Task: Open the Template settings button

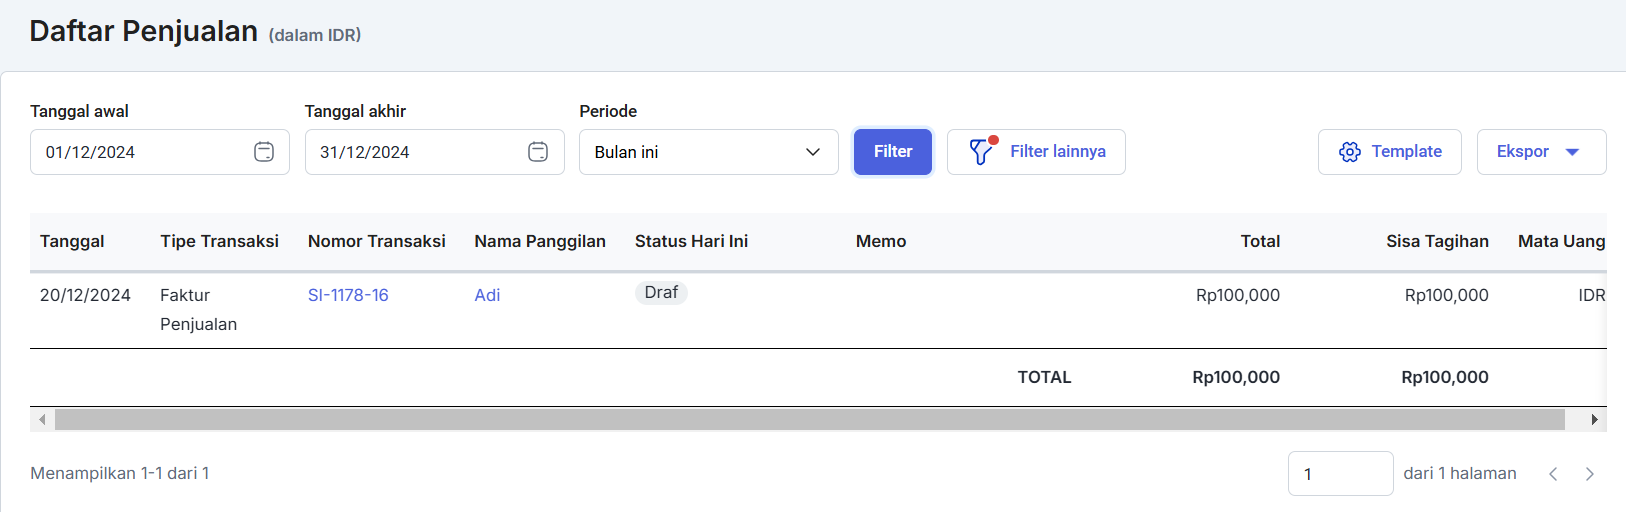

--

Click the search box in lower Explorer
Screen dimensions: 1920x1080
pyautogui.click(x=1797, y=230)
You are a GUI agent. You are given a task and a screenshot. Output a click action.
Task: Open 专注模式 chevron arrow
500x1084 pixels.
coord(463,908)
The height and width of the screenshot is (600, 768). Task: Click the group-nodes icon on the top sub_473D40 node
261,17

▸ **Requirements**
Output the items from the line with "Click the search box in lower Explorer" to the line with "coord(463,908)", both included, as a Markdown table with columns n and Line, one row per line, leaving out blank lines.

▸ **Worked solution**
| n | Line |
|---|---|
| 1 | Click the search box in lower Explorer |
| 2 | Screen dimensions: 1920x1080 |
| 3 | pyautogui.click(x=1797, y=230) |
| 4 | You are a GUI agent. You are given a task and a screenshot. Output a click action. |
| 5 | Task: Open 专注模式 chevron arrow |
| 6 | 500x1084 pixels. |
| 7 | coord(463,908) |